Scénario négatif : «  Désintégration  ». Le secteur tech est frappé par une crise — et commence une vente mondiale des «  histoires de croissance  ». Les responsables politiques et les régulateurs réexaminent les contrats et freinent les segments prometteurs. En même temps, les Chinois sortent de l’ombre et poussent méthodiquement Tesla hors du marché des véhicules électriques, tandis que les Big Tech dépassent xAI dans les modèles d’IA. L’écosystème de Musk perd alors ses liens internes, les actifs commencent à se déprécier rapidement — et le rêve d’un empire technologique unique se réduit en éclats.

***

Quel que soit le scénario qui se réalisera, ce qui importe le plus est le fait même de la concentration de directions aussi différentes dans une seule structure d’affaires.
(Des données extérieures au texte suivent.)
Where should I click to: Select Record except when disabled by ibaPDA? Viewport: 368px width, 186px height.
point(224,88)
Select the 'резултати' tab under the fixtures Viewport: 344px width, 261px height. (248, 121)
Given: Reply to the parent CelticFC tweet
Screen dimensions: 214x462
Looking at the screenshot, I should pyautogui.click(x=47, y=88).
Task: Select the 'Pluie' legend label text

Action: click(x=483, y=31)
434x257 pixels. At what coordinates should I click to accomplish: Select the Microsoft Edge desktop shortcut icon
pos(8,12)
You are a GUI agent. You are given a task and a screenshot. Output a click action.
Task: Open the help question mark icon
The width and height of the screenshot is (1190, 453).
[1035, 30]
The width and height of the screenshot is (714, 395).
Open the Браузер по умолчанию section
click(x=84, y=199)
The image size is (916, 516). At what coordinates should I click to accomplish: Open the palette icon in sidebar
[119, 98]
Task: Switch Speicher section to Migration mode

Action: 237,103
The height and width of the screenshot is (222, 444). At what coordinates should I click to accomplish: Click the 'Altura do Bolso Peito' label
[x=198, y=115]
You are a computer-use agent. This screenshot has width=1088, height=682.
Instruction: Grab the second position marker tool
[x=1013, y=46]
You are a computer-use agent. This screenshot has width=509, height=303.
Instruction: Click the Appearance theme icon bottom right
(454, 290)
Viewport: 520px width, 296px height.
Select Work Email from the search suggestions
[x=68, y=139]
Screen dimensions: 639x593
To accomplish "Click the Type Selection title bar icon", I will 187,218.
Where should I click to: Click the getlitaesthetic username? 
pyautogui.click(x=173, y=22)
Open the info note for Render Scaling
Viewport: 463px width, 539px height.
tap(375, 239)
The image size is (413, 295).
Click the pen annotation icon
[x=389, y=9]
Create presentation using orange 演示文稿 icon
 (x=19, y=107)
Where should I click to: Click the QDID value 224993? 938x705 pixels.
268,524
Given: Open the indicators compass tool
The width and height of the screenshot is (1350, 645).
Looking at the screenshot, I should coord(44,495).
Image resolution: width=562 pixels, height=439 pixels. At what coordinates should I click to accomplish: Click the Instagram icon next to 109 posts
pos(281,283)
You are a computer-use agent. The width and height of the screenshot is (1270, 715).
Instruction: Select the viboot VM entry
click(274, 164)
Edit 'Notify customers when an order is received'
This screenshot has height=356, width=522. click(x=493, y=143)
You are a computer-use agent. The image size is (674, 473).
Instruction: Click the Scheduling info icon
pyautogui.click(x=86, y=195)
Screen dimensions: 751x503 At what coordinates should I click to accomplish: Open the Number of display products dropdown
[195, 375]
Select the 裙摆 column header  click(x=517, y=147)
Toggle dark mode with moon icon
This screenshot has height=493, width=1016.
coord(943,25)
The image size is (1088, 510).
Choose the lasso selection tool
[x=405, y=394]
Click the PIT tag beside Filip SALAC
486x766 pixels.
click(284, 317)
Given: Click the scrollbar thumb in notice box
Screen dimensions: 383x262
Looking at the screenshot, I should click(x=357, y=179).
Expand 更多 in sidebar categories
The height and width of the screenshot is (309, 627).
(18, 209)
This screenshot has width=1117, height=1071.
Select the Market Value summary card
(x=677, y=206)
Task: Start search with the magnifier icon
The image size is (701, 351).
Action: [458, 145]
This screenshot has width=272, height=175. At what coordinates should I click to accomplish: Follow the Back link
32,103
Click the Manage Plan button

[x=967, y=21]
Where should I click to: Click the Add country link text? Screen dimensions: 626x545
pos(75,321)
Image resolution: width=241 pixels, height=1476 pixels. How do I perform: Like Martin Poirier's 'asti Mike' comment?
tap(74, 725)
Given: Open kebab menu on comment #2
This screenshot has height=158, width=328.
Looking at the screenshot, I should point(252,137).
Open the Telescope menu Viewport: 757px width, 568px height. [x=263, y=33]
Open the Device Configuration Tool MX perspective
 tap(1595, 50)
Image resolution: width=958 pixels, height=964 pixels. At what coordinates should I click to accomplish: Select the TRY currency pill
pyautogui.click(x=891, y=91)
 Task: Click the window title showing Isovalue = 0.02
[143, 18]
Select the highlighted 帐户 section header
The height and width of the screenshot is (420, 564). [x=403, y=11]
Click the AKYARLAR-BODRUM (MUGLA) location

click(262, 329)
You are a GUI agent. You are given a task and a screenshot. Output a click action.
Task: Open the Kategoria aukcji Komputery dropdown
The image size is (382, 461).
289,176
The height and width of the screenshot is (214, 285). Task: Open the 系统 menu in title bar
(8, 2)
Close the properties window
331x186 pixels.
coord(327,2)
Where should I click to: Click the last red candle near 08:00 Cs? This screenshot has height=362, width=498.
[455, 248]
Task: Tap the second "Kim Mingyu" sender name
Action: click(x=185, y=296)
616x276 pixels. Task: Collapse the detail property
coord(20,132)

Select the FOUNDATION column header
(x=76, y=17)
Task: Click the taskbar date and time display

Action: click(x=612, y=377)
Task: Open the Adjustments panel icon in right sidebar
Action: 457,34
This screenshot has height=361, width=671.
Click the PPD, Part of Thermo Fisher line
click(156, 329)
De plus en plus, les marchés évaluent non pas les résultats actuels et la solidité de telle ou telle entreprise, mais la viabilité de leurs scénarios d’avenir.

Musk est devenu la figure la plus coûteuse et la plus visible d’une économie soumise à cette logique. Sa valorisation se construit à partir de l’infrastructure, des médias et des attentes politiques, tandis que les frontières entre les entreprises et les institutions deviennent moins distinctes.

La solidité du capital dépend aujourd’hui de moins en moins de la stabilité de l’entreprise au sens classique. Ce qui compte bien davantage pour Musk, c’est sa capacité à maintenir l’attention sur l’avenir — même si cet avenir est régulièrement repoussé.